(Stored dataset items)
☆ ☆ ☆ ☆
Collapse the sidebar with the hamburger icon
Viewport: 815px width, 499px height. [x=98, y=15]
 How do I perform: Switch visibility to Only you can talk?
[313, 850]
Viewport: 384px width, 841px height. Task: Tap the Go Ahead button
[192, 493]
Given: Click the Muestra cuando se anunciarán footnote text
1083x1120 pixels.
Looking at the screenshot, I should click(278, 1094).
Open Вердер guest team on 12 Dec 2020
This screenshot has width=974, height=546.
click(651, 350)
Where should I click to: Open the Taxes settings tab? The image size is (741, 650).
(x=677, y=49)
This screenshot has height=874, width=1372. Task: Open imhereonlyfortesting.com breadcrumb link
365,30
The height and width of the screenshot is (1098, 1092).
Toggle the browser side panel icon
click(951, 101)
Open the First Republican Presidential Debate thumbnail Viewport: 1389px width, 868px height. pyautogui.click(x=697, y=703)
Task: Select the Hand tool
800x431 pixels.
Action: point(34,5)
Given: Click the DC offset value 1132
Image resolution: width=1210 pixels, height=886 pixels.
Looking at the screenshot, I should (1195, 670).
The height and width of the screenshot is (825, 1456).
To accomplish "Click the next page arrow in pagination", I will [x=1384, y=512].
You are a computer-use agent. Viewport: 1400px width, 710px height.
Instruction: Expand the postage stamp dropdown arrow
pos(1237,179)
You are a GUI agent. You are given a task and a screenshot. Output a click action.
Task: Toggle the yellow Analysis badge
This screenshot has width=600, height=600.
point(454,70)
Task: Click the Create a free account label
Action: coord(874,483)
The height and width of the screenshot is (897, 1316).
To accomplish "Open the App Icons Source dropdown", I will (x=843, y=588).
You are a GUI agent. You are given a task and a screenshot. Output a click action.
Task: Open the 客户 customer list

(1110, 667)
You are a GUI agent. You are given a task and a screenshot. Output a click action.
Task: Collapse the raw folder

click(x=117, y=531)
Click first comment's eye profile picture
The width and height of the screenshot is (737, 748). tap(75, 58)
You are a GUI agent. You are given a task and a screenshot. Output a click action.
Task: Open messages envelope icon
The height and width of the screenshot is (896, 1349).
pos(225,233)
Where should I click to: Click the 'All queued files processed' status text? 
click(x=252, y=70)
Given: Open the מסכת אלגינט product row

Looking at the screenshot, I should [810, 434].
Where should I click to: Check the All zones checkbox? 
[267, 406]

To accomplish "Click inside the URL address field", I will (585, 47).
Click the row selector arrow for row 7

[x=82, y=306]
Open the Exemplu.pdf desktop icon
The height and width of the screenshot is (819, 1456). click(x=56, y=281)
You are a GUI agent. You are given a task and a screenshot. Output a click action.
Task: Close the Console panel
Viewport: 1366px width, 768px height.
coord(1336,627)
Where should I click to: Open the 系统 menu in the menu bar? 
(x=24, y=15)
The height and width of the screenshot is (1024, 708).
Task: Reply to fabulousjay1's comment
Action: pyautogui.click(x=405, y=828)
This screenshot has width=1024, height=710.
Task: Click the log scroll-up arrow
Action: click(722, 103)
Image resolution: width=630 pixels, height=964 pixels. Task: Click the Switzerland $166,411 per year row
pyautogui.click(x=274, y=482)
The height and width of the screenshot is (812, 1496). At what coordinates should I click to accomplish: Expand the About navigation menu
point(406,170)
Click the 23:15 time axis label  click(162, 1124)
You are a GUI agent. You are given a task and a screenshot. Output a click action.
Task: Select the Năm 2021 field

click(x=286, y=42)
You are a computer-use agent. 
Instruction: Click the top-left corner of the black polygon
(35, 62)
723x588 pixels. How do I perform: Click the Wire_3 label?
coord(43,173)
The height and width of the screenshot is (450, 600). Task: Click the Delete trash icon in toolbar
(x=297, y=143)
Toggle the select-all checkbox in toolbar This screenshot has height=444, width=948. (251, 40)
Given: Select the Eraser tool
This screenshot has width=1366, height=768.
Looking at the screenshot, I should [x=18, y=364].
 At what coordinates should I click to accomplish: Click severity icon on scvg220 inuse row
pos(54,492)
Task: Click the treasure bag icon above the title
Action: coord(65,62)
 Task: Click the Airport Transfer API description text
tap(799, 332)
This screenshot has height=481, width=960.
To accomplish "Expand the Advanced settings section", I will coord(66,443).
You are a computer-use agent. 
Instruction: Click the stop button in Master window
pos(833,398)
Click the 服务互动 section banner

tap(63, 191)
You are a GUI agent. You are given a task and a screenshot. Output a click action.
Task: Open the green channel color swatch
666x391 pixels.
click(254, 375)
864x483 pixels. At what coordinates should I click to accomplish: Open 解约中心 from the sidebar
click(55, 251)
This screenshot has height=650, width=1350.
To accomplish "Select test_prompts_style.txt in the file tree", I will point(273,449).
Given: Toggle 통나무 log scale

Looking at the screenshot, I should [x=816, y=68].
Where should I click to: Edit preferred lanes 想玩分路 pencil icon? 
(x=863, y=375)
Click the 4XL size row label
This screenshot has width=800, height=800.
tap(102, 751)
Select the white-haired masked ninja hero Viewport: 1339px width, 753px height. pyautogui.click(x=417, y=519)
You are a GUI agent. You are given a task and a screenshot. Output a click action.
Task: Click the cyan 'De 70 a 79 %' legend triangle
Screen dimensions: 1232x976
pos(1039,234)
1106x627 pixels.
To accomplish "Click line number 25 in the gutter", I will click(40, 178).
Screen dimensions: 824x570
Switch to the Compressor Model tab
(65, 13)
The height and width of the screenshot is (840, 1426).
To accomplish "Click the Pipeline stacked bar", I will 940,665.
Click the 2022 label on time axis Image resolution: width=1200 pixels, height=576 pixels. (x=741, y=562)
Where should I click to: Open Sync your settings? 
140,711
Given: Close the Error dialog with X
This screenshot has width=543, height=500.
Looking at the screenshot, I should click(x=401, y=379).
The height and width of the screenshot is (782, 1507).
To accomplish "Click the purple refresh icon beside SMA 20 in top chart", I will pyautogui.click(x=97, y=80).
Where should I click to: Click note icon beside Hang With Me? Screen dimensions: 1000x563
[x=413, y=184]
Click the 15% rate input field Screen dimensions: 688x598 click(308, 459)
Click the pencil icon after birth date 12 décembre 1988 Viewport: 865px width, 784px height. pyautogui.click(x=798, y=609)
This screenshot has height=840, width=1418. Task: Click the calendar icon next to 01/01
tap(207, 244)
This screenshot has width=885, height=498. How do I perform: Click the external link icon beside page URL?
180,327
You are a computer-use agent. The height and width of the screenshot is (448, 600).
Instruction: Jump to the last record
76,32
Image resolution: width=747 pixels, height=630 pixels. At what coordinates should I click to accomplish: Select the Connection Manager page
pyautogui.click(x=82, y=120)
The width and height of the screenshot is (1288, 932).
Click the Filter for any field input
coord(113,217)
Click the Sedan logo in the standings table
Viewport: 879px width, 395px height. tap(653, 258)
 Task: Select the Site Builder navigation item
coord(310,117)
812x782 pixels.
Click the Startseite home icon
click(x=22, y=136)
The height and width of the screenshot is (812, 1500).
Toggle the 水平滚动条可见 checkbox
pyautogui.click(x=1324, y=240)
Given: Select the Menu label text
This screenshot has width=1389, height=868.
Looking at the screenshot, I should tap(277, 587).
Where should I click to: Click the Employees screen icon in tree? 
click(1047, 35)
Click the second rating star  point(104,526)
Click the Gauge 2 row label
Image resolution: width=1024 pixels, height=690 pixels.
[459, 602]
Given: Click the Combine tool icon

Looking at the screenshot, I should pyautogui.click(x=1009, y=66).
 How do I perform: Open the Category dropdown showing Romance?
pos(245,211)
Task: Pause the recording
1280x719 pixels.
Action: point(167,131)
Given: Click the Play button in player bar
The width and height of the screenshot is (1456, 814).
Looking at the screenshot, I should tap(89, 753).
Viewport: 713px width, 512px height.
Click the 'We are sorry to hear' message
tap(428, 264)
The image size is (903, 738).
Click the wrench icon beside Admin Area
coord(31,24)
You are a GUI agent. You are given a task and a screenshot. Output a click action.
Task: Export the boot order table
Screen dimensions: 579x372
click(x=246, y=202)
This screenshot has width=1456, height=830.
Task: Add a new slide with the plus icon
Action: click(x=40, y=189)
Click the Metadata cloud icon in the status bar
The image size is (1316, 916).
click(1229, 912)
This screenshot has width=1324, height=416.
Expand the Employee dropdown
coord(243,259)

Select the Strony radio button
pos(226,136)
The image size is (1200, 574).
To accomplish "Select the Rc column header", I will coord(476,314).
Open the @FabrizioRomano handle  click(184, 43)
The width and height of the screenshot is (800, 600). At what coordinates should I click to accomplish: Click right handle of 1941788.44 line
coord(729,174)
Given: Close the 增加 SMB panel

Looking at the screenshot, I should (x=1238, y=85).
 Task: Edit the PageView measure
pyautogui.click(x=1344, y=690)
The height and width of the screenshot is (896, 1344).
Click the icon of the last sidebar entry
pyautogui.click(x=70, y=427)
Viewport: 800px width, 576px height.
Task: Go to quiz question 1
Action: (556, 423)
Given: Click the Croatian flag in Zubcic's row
☆ ☆ ☆ ☆
§ Task prompt: Rewrite the part that opens with the line containing "Given: Close the Error dialog with X" and closes with the line containing "Click the 15%", replacing "purple" with "green" and leaving everything else unchanged.

§ Full solution:
Given: Close the Error dialog with X
This screenshot has width=543, height=500.
Looking at the screenshot, I should click(x=401, y=379).
The height and width of the screenshot is (782, 1507).
To accomplish "Click the green refresh icon beside SMA 20 in top chart", I will pyautogui.click(x=97, y=80).
Where should I click to: Click note icon beside Hang With Me? Screen dimensions: 1000x563
[x=413, y=184]
Click the 15% rate input field Screen dimensions: 688x598 click(308, 459)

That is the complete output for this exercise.